I believe that Edwards had an impossible task in proving without a doubt that Roberts was the Kid. But where he succeeds is in casting doubt on a story that has been widely accepted for over one hundred years. Of course, Garrett may have shot the Kid that night and his story tells exactly what happened. There is the chance that Garrett was mistaken due to the darkness in the room. Sadly, DNA examination is not possible as the Kid’s resting place was washed away in a flood in 1904. There is a tomb at Fort Sumner cemetery today which might contain some of his remains. But without exhumation it will be impossible to know.

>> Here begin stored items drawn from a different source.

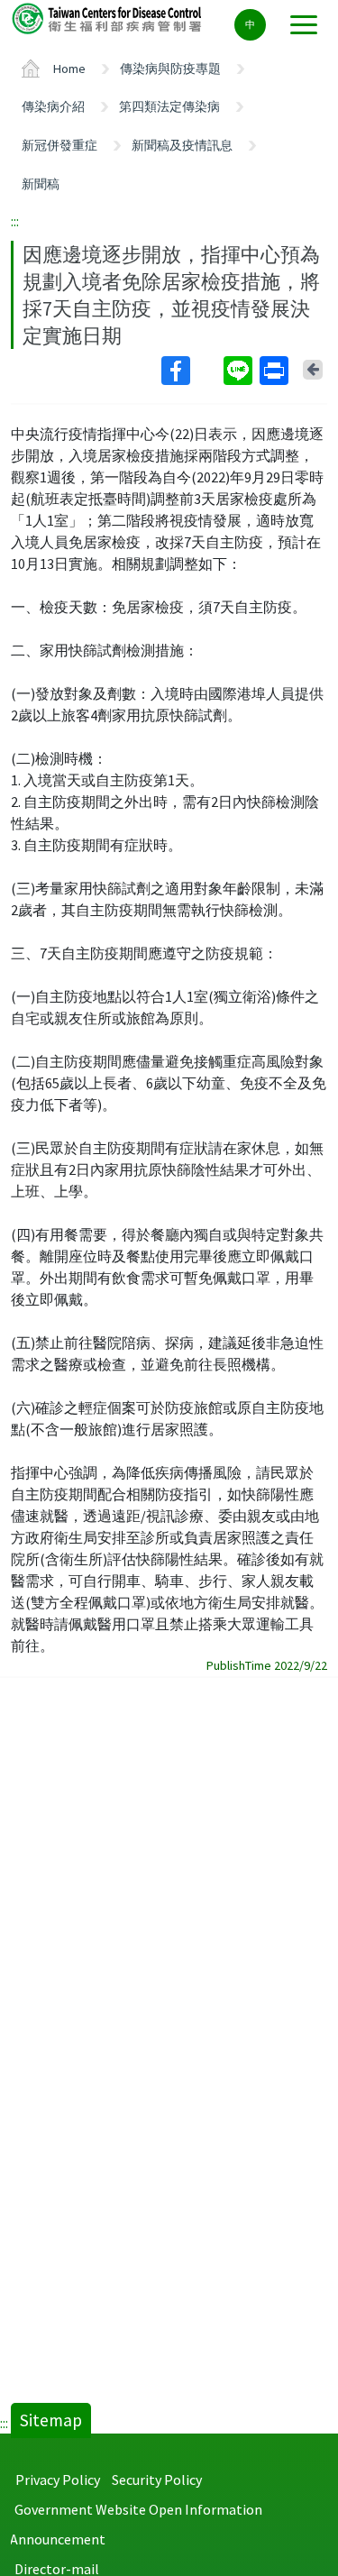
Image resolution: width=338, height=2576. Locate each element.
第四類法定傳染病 (169, 106)
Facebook (191, 370)
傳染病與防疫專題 (170, 68)
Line (240, 370)
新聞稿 (40, 184)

In death, Billy the Kid became an American icon and a symbol of the old west. The fascination with his life continues but the reality is that the Kid was one of many men who carried and used a gun in an era filled with lawlessness. There were other gunslingers, some just as dangerous as or even deadlier than the Kid. I am sure that a good number met their fates at the gallows. The Kid would have joined them had he not been handy with a pistol. He took lives but lived in a world that operated on violence and corruption. We are forced to asked if the Kid a cold-blooded killer or product of his environment? You be the judge. The story presented here in interesting and will raise eyebrows but is it accurate? And did Billy the Kid die at the hands of Pat Garrett? Edwards leaves it up to you to decide.